(Records taken from a collection)
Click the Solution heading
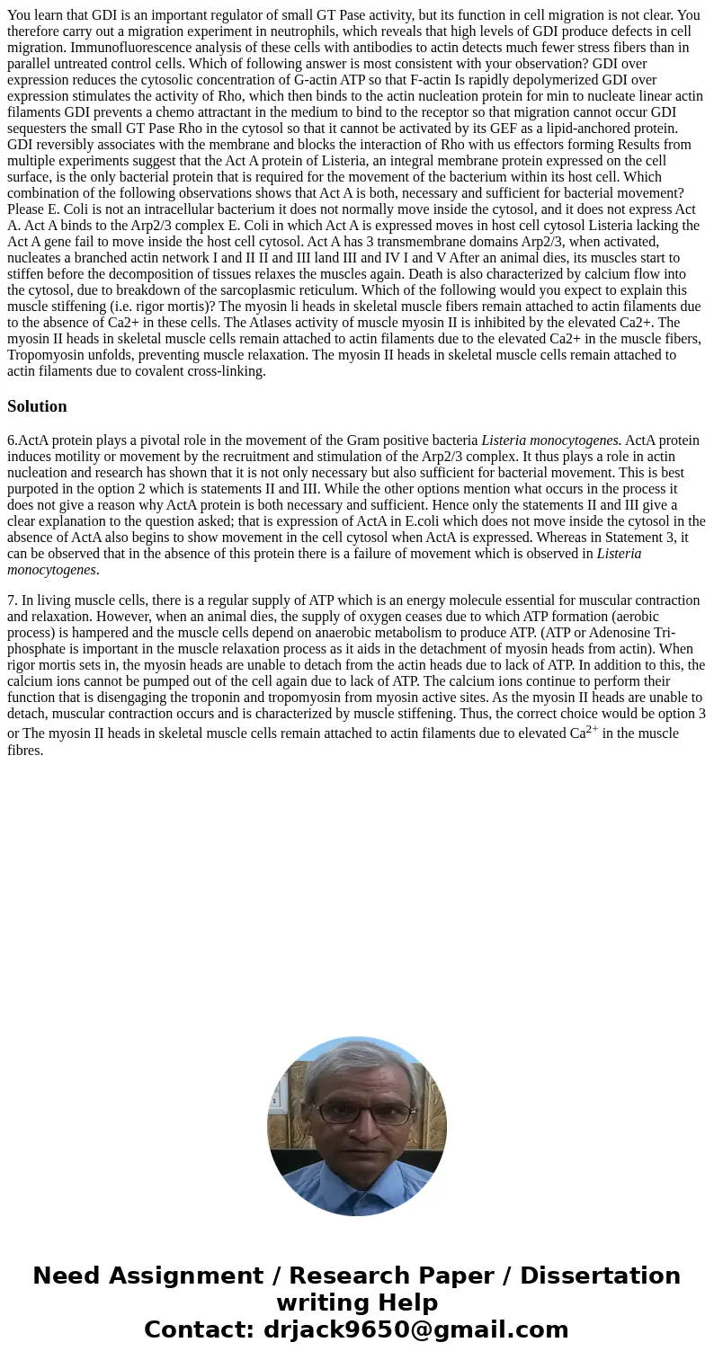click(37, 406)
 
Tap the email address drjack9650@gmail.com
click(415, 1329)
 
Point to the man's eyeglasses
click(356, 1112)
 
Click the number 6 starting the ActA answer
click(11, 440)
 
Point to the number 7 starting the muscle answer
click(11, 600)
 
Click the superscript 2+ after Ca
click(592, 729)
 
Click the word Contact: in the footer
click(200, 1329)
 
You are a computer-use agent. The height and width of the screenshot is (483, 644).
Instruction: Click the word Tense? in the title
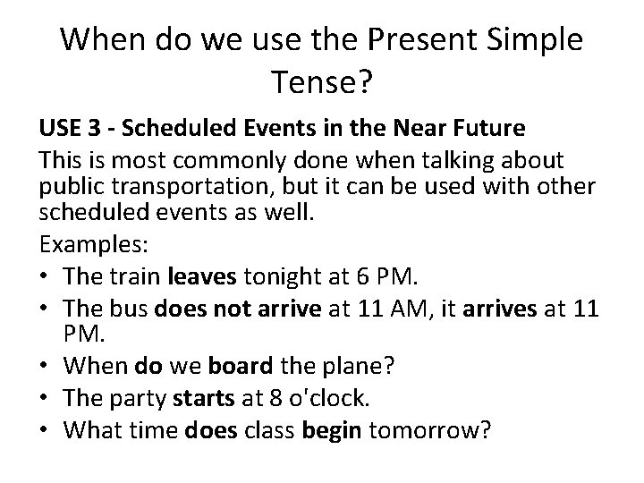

What needs to be done:
Switch every "Point to" in the records to "Hover over" and reproduce the records with everything else unchanged. Leave out the pictures.

Reply:
Click the Solution heading
click(37, 406)
 
Tap the email address drjack9650@gmail.com
click(415, 1329)
 
Hover over the man's eyeglasses
click(356, 1112)
 
Click the number 6 starting the ActA answer
click(11, 440)
 
Hover over the number 7 starting the muscle answer
click(11, 600)
 
Click the superscript 2+ after Ca
click(592, 729)
 
Click the word Contact: in the footer
click(200, 1329)
 
You are a computer-use agent. The height and width of the screenshot is (483, 644).
Instruction: Click the word Tense? in the title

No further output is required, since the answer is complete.